→ Task to carry out
Copy nothing but the lines from the one containing "Screen dimensions: 439x263" through the last line of the entries below, exactly as written and without pictures.

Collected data
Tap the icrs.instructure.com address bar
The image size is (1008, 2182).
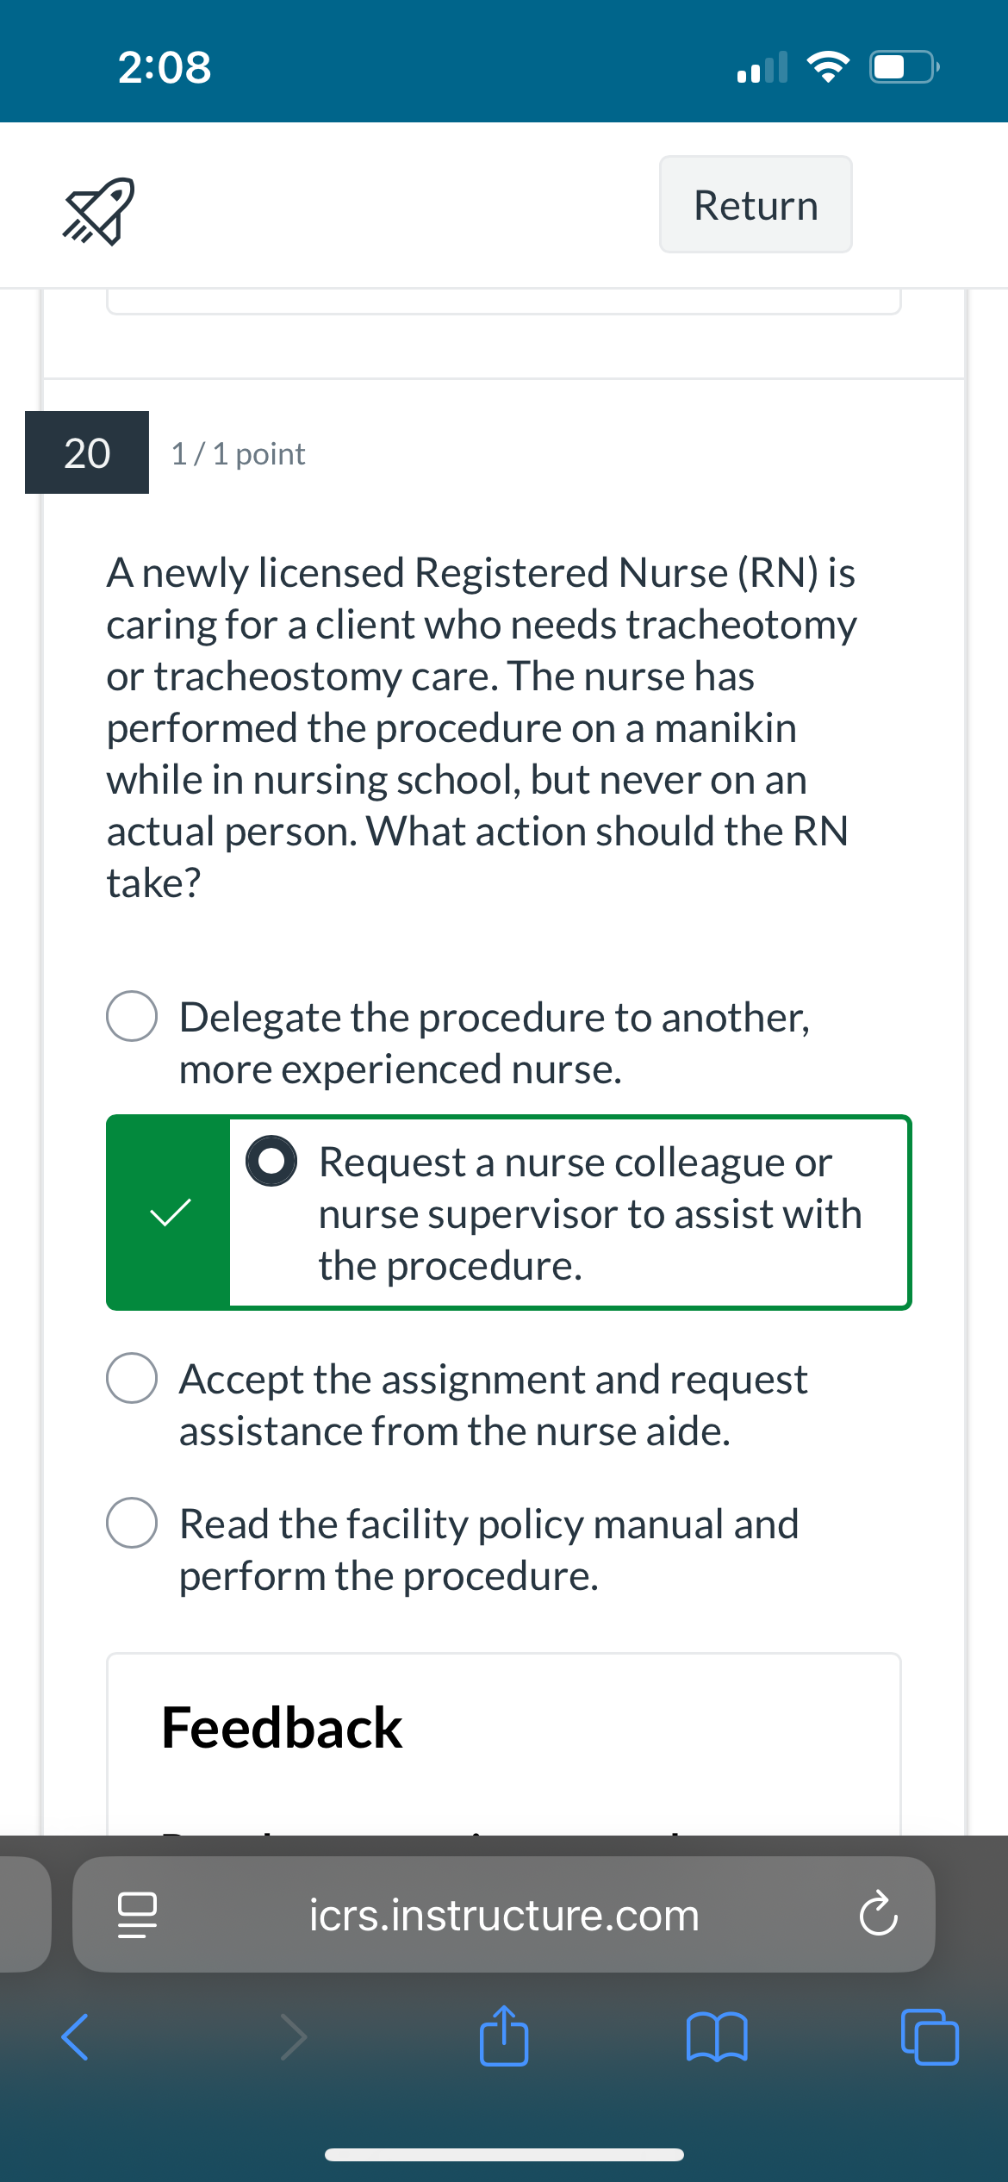pos(504,1914)
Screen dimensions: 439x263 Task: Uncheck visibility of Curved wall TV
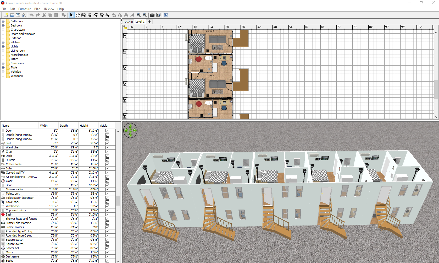[107, 173]
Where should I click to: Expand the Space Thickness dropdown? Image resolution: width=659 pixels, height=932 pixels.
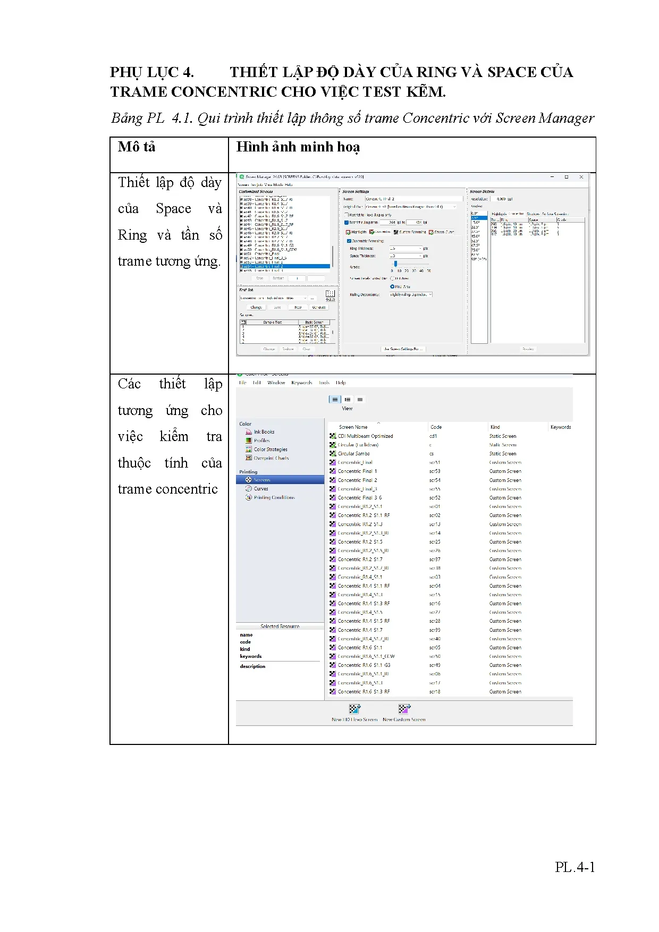pos(420,256)
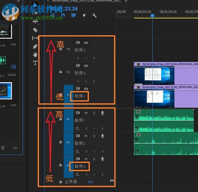
Task: Select the Razor tool
Action: tap(35, 30)
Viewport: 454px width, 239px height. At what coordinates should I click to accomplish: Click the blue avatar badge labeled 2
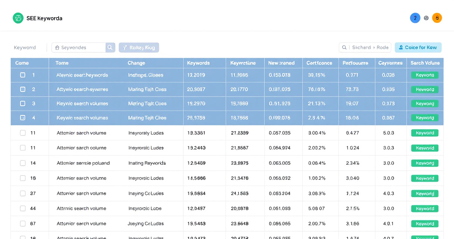pos(415,18)
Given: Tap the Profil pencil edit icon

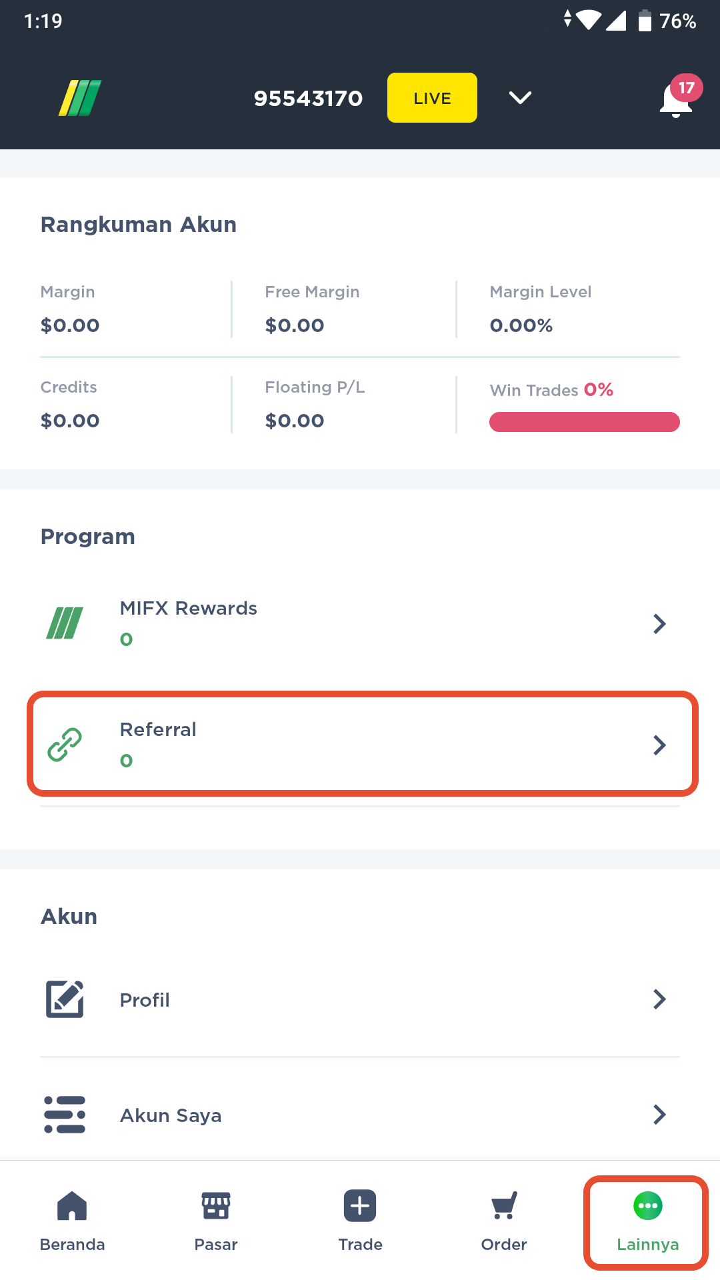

→ Exercise answer
Screen dimensions: 439x263 Task: Uncheck visibility of Curved wall TV
[107, 173]
Where should I click to: Expand the Space Thickness dropdown? Image resolution: width=659 pixels, height=932 pixels.
pos(420,256)
Task: Select the Razor tool
Action: tap(35, 30)
Viewport: 454px width, 239px height. At what coordinates should I click to accomplish: Click the blue avatar badge labeled 2
pos(415,18)
Given: Tap the Profil pencil edit icon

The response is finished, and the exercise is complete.